I can rationalise,
Empathise,
and process,
with the best of them.
Faster,
than I thought I could.
I type until I can sleep,
still there’s neurons firing,
adrenaline pumping, with nowhere to run to.
As if,
someone,
(owner? father? husband? master?)
Left me,
bleeding and broken.
without a charge.
Or a spark.
For years, a lifetime. I am not sure.
My hearts beats out of my chest,
(I finally understand that saying)
and I watch it fall to the floor,
helpless,
still beating,
in the dust,
the dirt,
forgotten.
And one day,
spring? cleaning,
in the web-covered corner,
in the most,
severed, detached, separated, isolated, disconnected, segregated, secluded, removed, quarantined.
room of the house.
This is not purpose.
I do not believe otherwise now.
How could I.
I’ve had the wool,
violently,
ripped, leaving cuts,
from my eyes.
I did not choose this.
You,
dig me out.
Run electricity through my blood vessels,
(it feels like a death sentence, but I’m probably just being dramatic, maybe my period is due, did I forget a chore? an emotion? a crisis to solve? damn.)
But,
I am no Joan of Arc.
No witches of Salem,
No Boudicca,
Cleopatra,
Medea,
that I need to be to survive.
You, watch
(it makes me sick to think about)
(wow, honesty today – will that continue)

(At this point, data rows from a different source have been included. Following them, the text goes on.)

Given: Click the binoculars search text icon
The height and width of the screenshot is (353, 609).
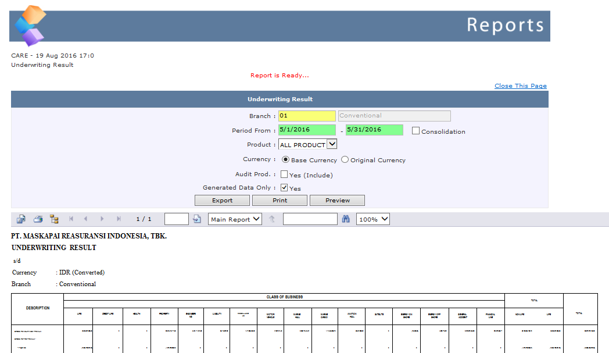Looking at the screenshot, I should click(x=346, y=219).
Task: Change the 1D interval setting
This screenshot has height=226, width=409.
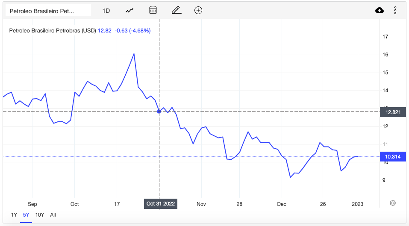Action: pyautogui.click(x=106, y=11)
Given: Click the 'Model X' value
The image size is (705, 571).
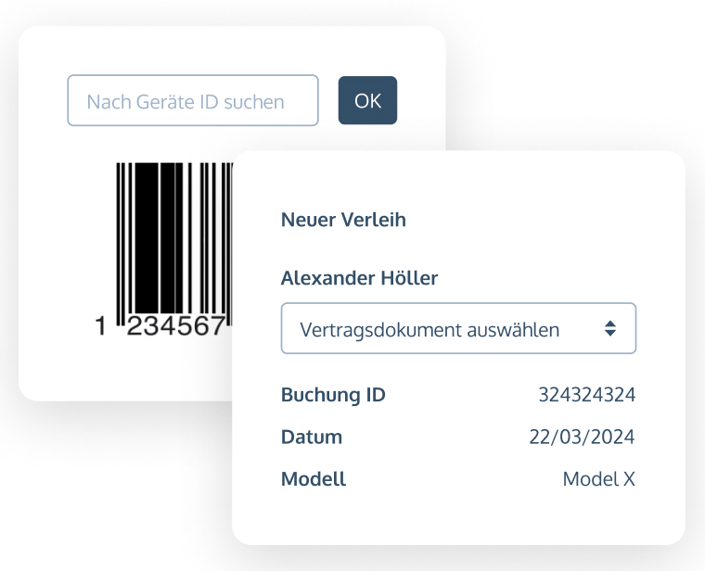Looking at the screenshot, I should (x=598, y=479).
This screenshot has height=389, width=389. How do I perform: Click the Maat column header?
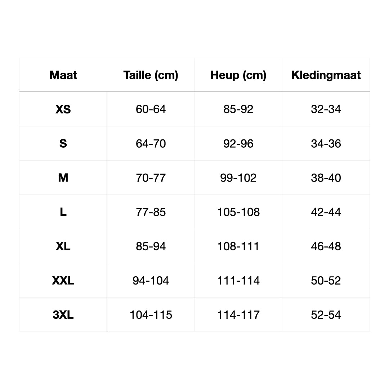coord(63,75)
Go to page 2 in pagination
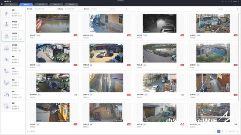The width and height of the screenshot is (241, 135). (222, 131)
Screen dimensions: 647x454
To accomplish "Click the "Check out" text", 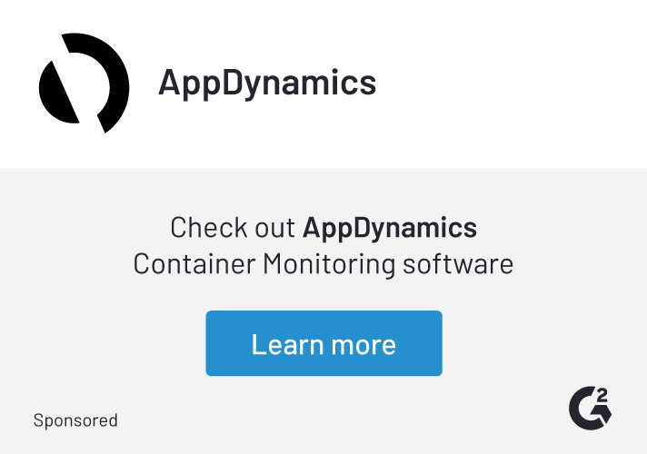I will [x=233, y=227].
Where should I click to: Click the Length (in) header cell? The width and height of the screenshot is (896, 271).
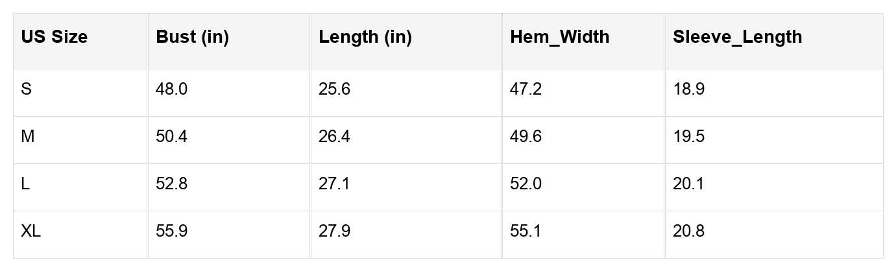pyautogui.click(x=365, y=37)
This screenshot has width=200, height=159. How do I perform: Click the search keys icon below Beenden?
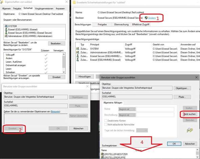[190, 130]
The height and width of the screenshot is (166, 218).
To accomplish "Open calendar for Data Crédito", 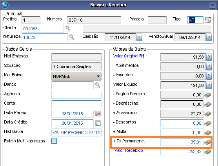I will click(x=98, y=123).
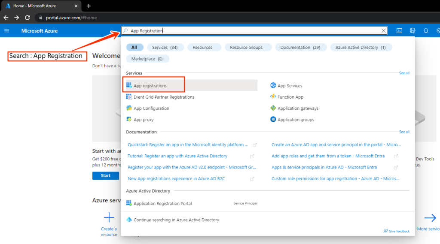Click See all for Services
The width and height of the screenshot is (440, 244).
[404, 73]
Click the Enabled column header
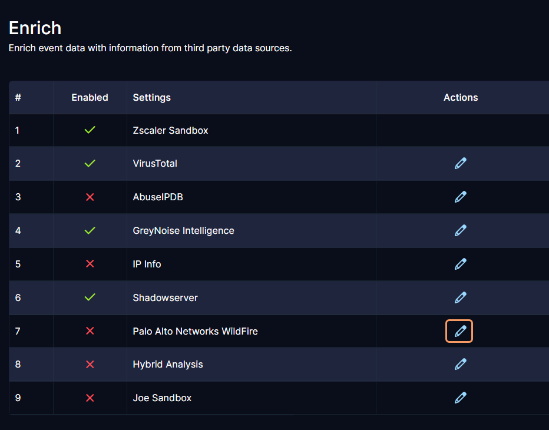This screenshot has height=430, width=549. tap(90, 97)
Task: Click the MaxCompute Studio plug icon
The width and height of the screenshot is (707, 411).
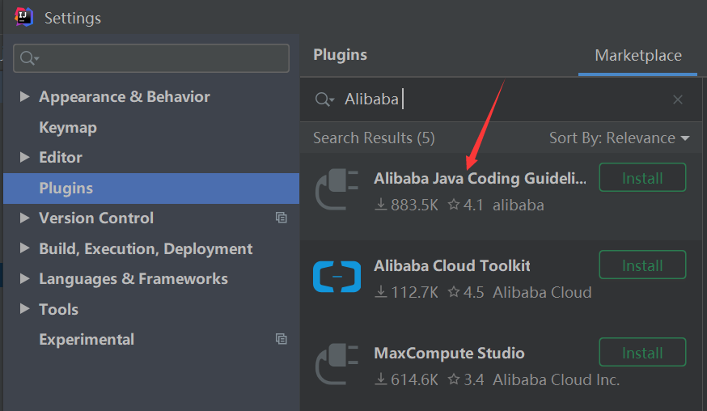Action: click(337, 365)
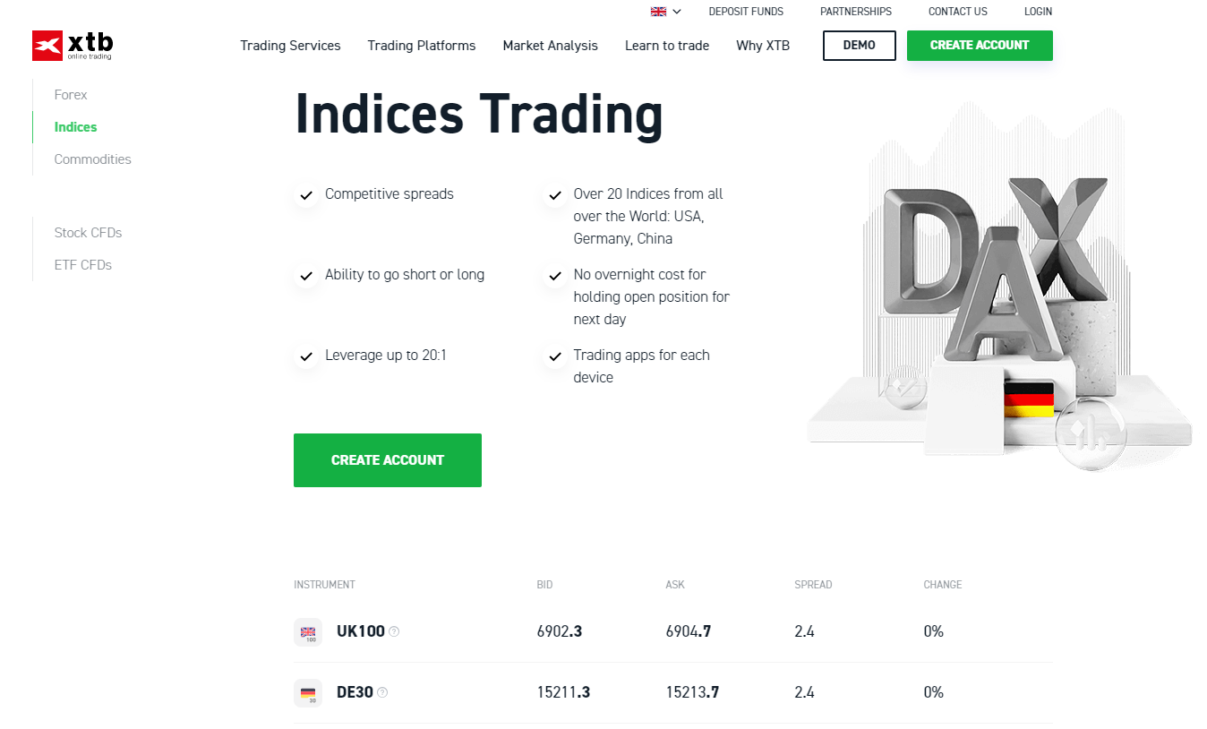Click the German flag icon beside DE30
Viewport: 1207px width, 729px height.
pyautogui.click(x=308, y=692)
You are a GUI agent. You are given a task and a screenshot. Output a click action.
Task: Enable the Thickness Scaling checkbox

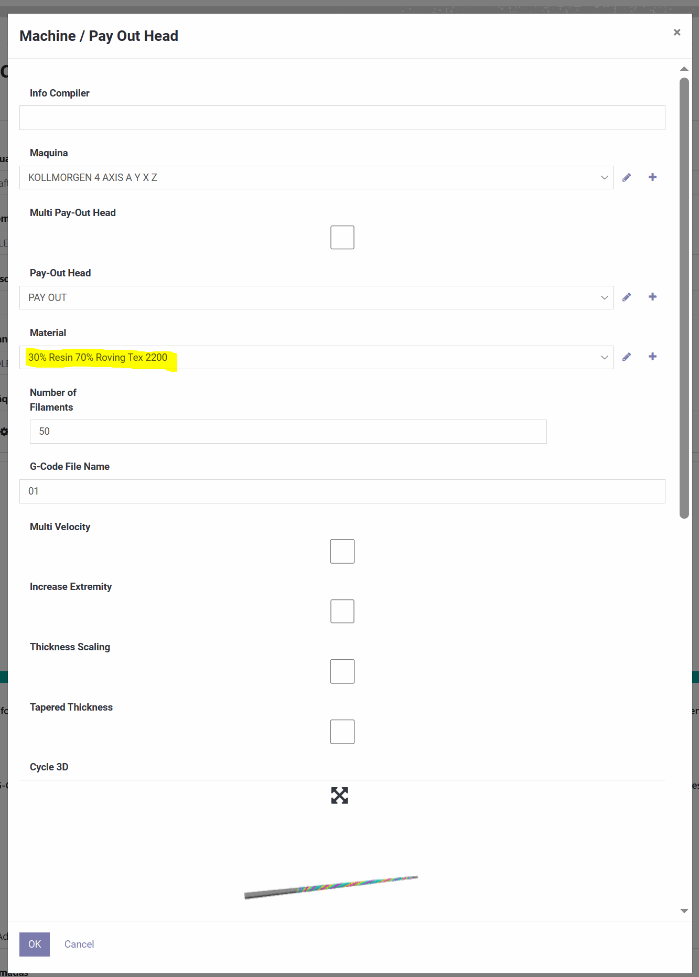[342, 671]
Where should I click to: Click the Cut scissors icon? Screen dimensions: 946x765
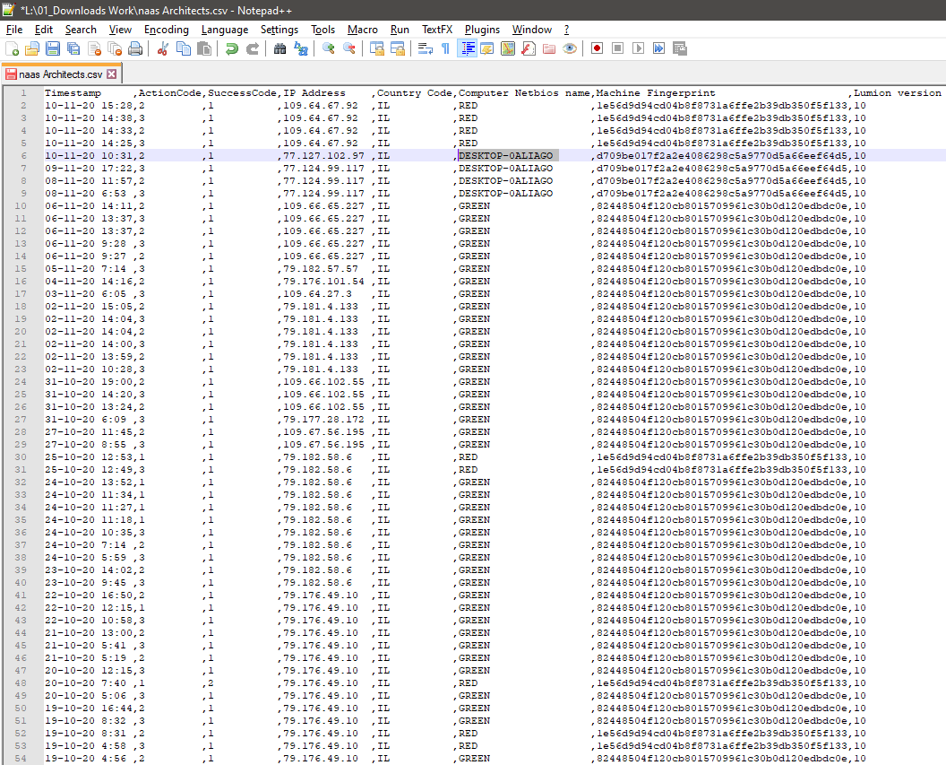point(163,48)
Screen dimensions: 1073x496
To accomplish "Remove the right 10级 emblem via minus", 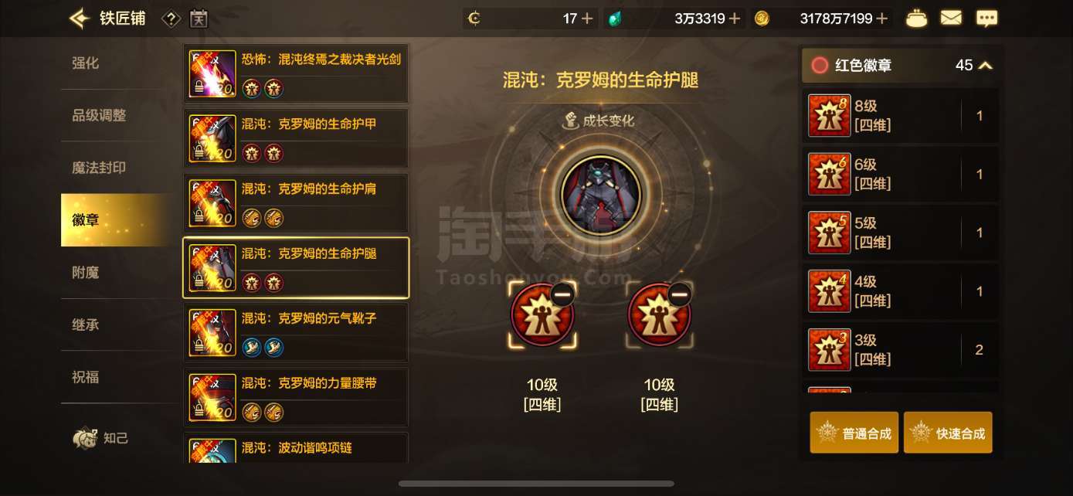I will point(680,294).
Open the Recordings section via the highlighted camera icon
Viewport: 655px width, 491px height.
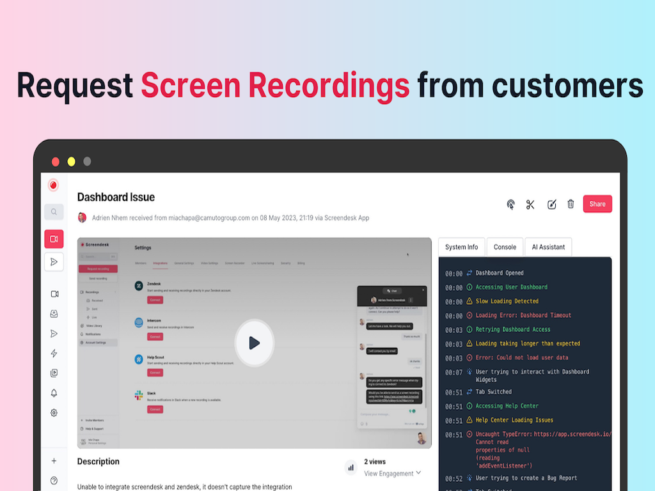(54, 238)
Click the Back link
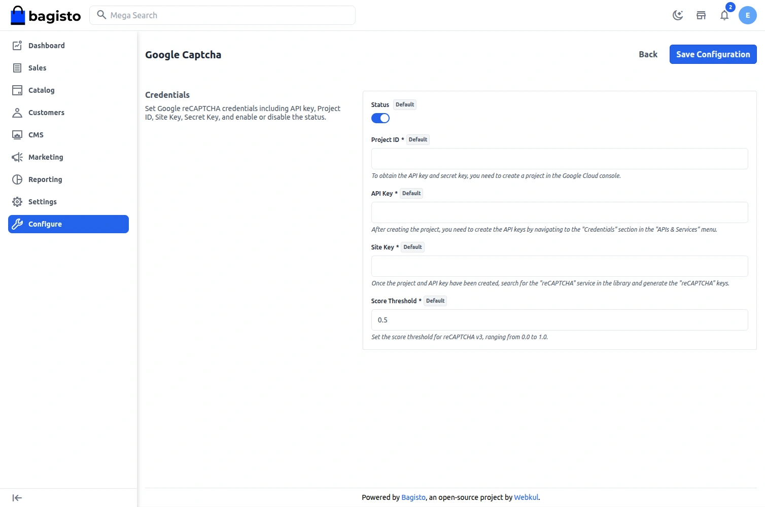This screenshot has width=765, height=507. 648,54
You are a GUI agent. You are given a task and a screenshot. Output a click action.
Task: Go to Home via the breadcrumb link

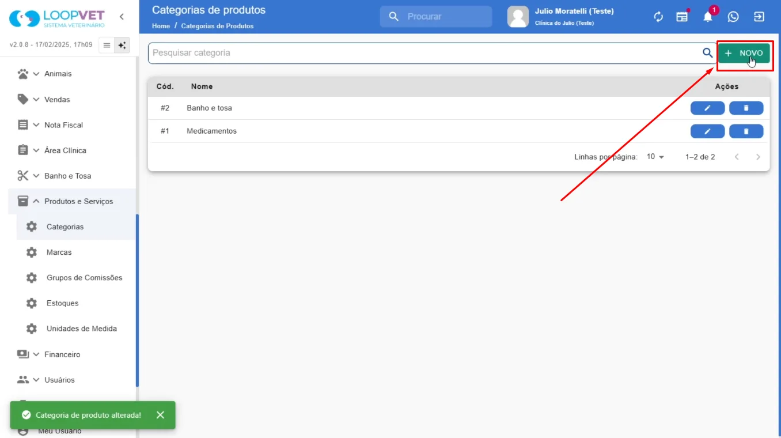pos(161,26)
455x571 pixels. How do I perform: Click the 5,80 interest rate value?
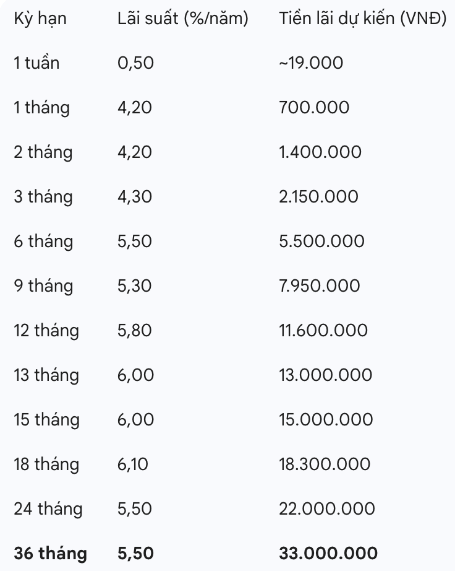point(134,331)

(it depends if there’s lightning next week, I say)
(they look puzzled, they write something down, I am frozen, and can’t see, but can THINK it is torture)
And so,
Just for one night,
you watch,
Me, myself, I.
A broken shell. Husks. Bones. Fossils. CORPSE.
Carcass laid out in the sun.
Still,
you eat.
I fumble to life,
It is too bright, I shield my eyes from the glare and climb.
Overwhelmed,
for your amusement,
exhausted,
until you are satisfied.
Is this it?
I scream.
It echoes.
He smiles.
The lights turn off.
Click.
I start to say ‘But-
before I am silenced.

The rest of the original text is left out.